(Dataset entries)
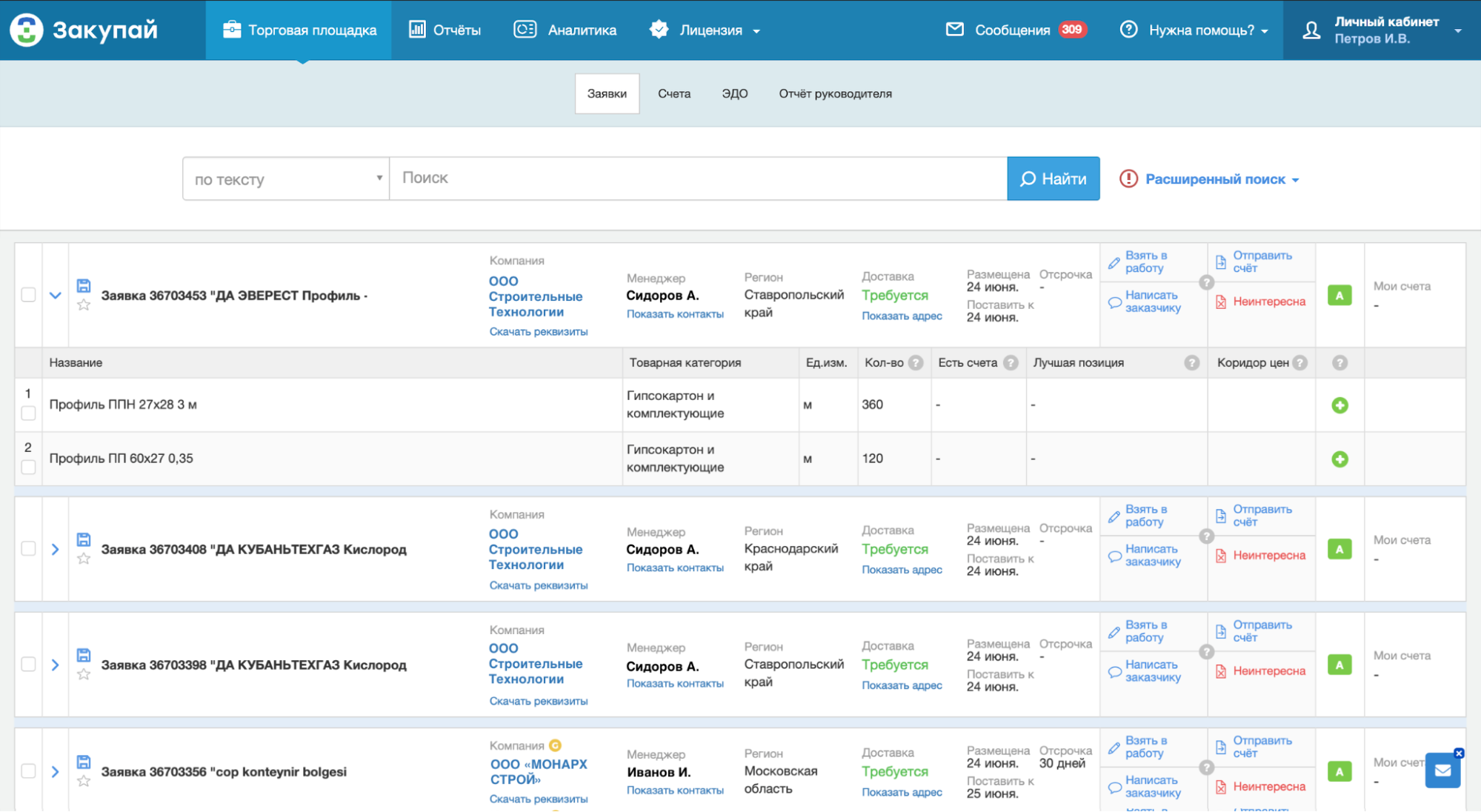The width and height of the screenshot is (1481, 812).
Task: Switch to the Счета tab
Action: (x=674, y=93)
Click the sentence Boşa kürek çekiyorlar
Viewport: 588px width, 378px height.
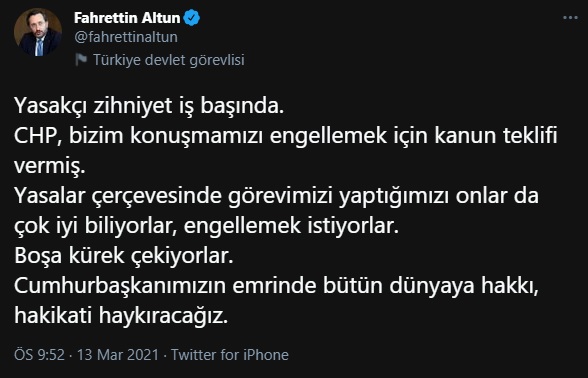click(124, 256)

DIRECTIONS:
Your answer must be the lines from the one containing "Click the sentence Boşa kürek çekiyorlar" through the last line of the records, printed exactly with no pictures; please include both ends.

ANSWER:
Click the sentence Boşa kürek çekiyorlar
Viewport: 588px width, 378px height.
click(124, 256)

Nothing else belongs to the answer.